**PROVIDED MATERIAL**
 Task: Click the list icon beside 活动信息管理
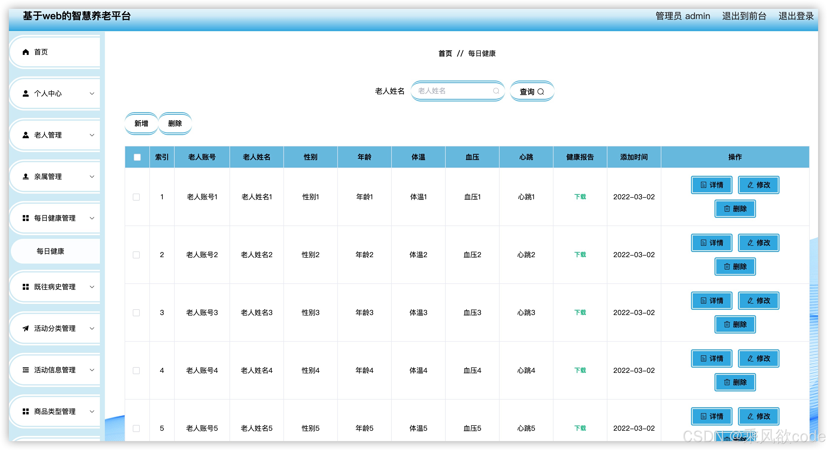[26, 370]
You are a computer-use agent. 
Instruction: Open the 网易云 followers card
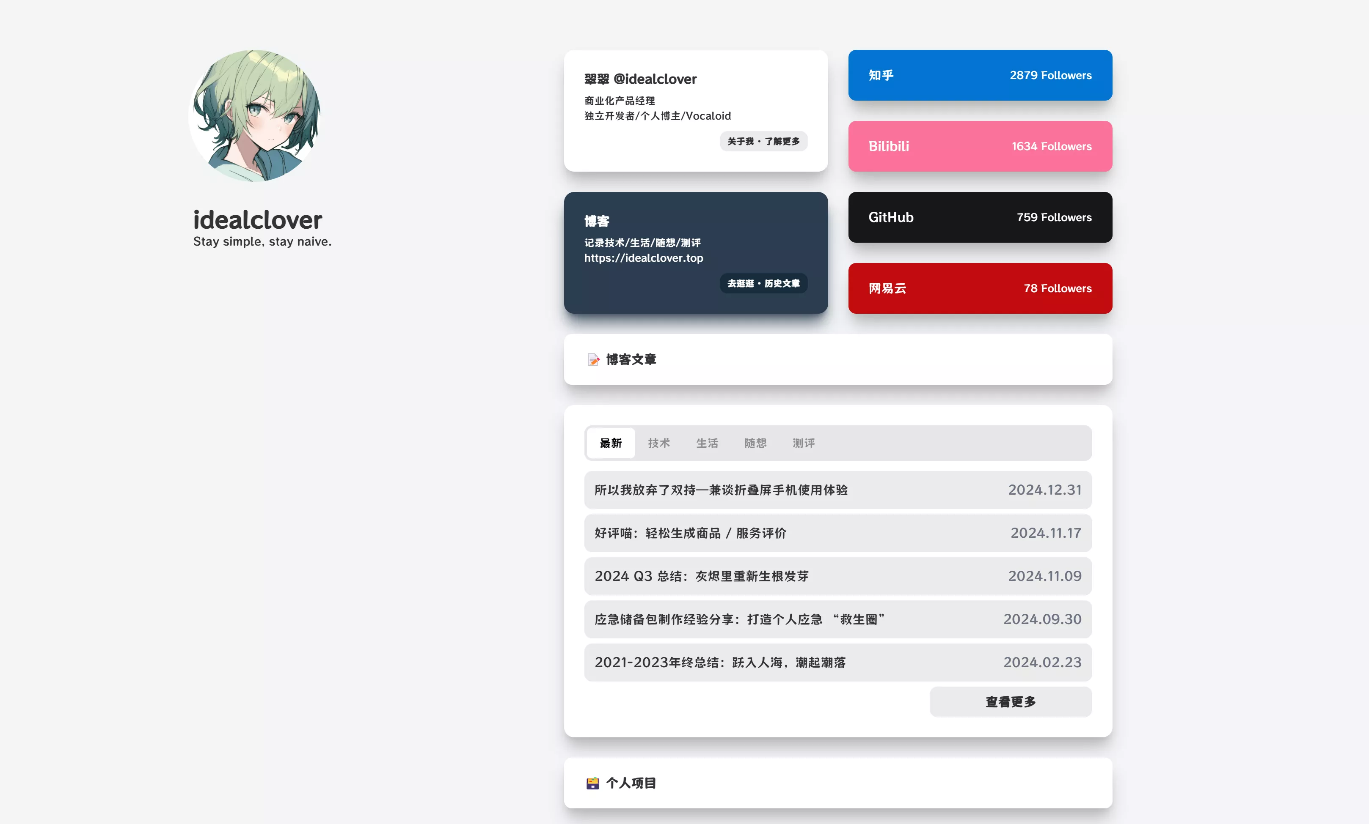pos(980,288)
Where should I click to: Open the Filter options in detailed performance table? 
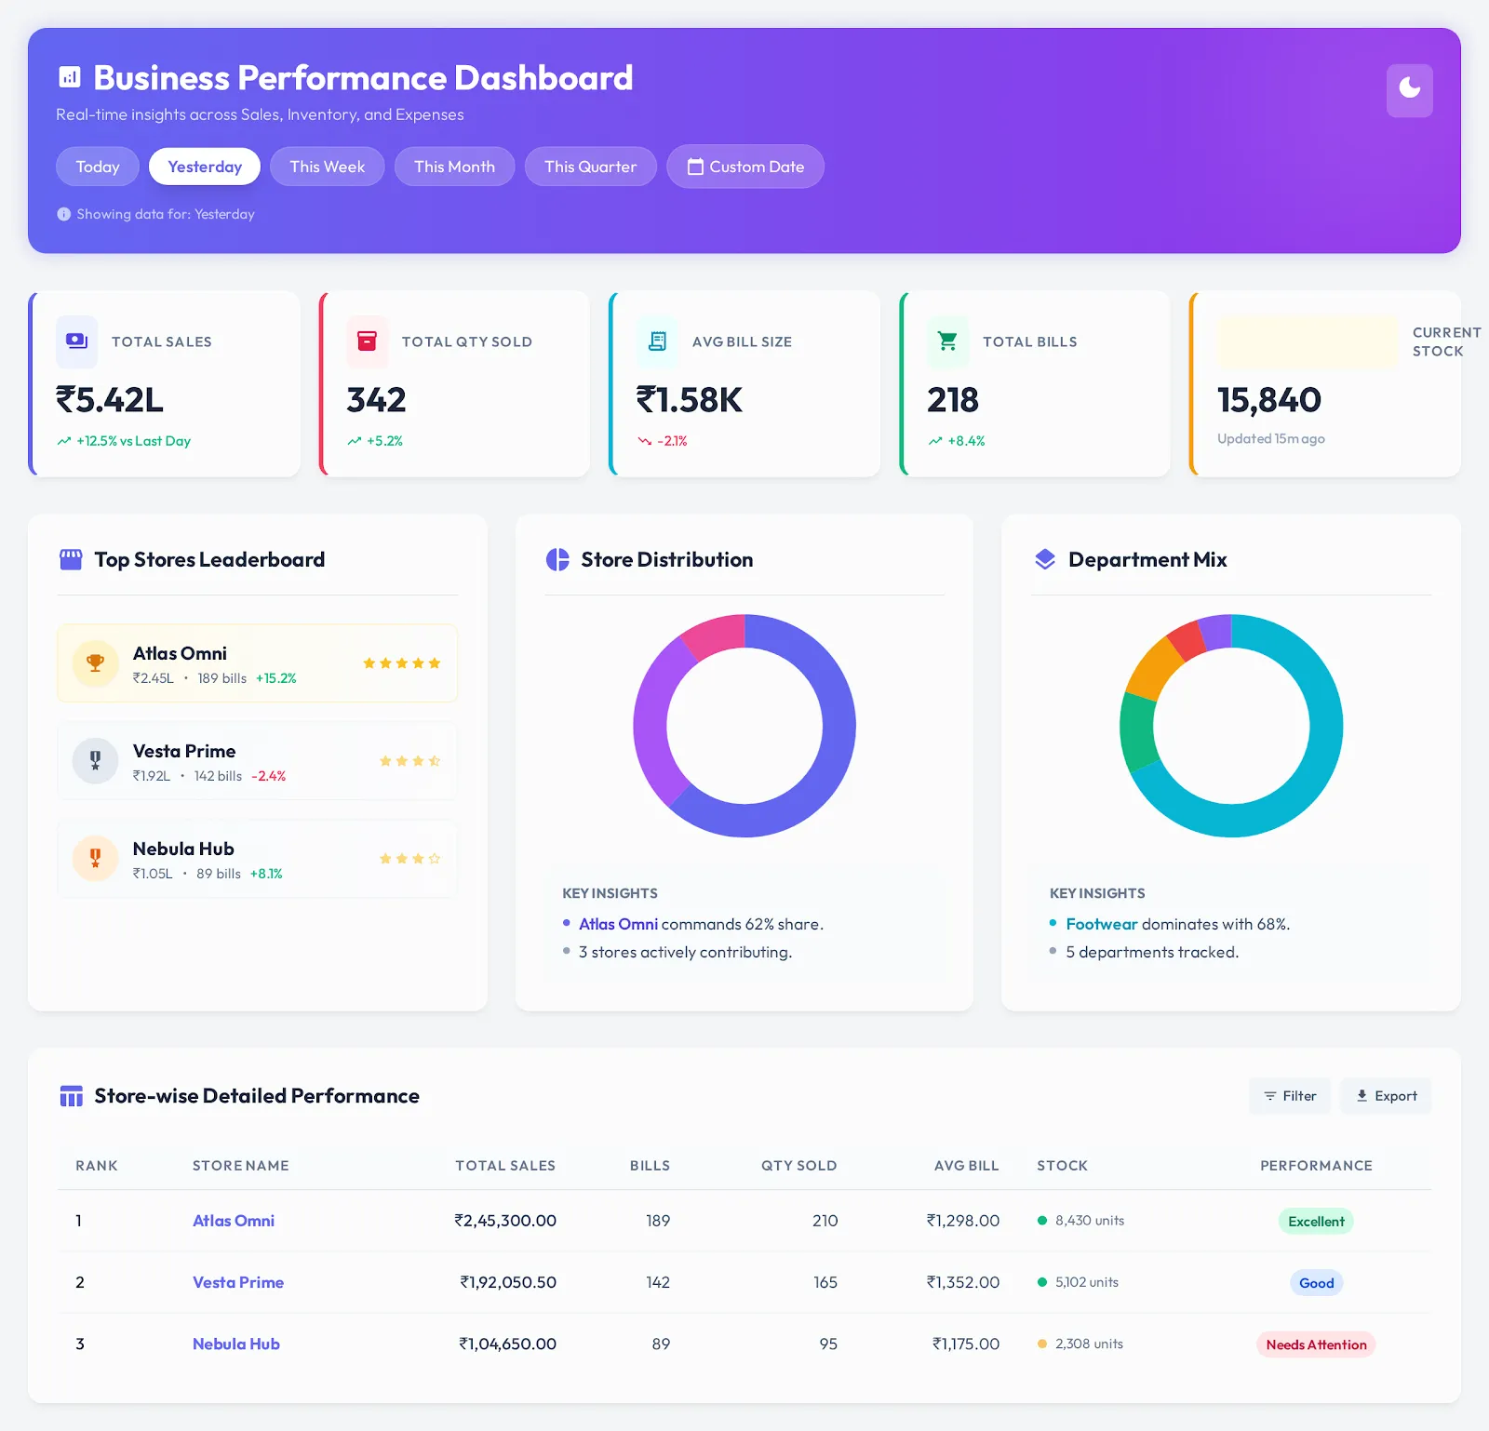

--

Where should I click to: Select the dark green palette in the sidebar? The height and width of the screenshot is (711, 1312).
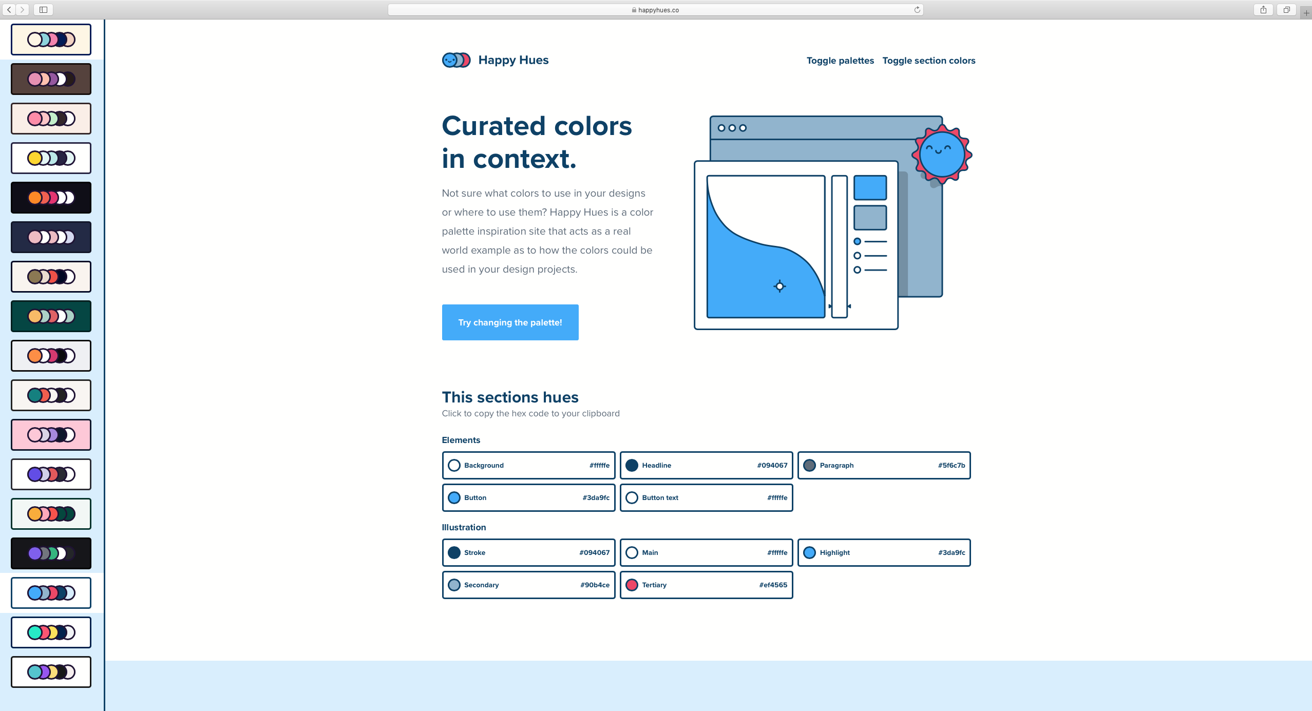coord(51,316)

**REQUIRED ACTION**
Reproduce the entries exactly, from the line with "Instruction: Open the 网易云 followers card" to the line with "Where should I click to: Open", both lines included, keeping no pictures.

**ANSWER FOR THIS EXERCISE**
Instruction: Open the 网易云 followers card
pos(980,288)
Where should I click to: Open the Filter options in detailed performance table? 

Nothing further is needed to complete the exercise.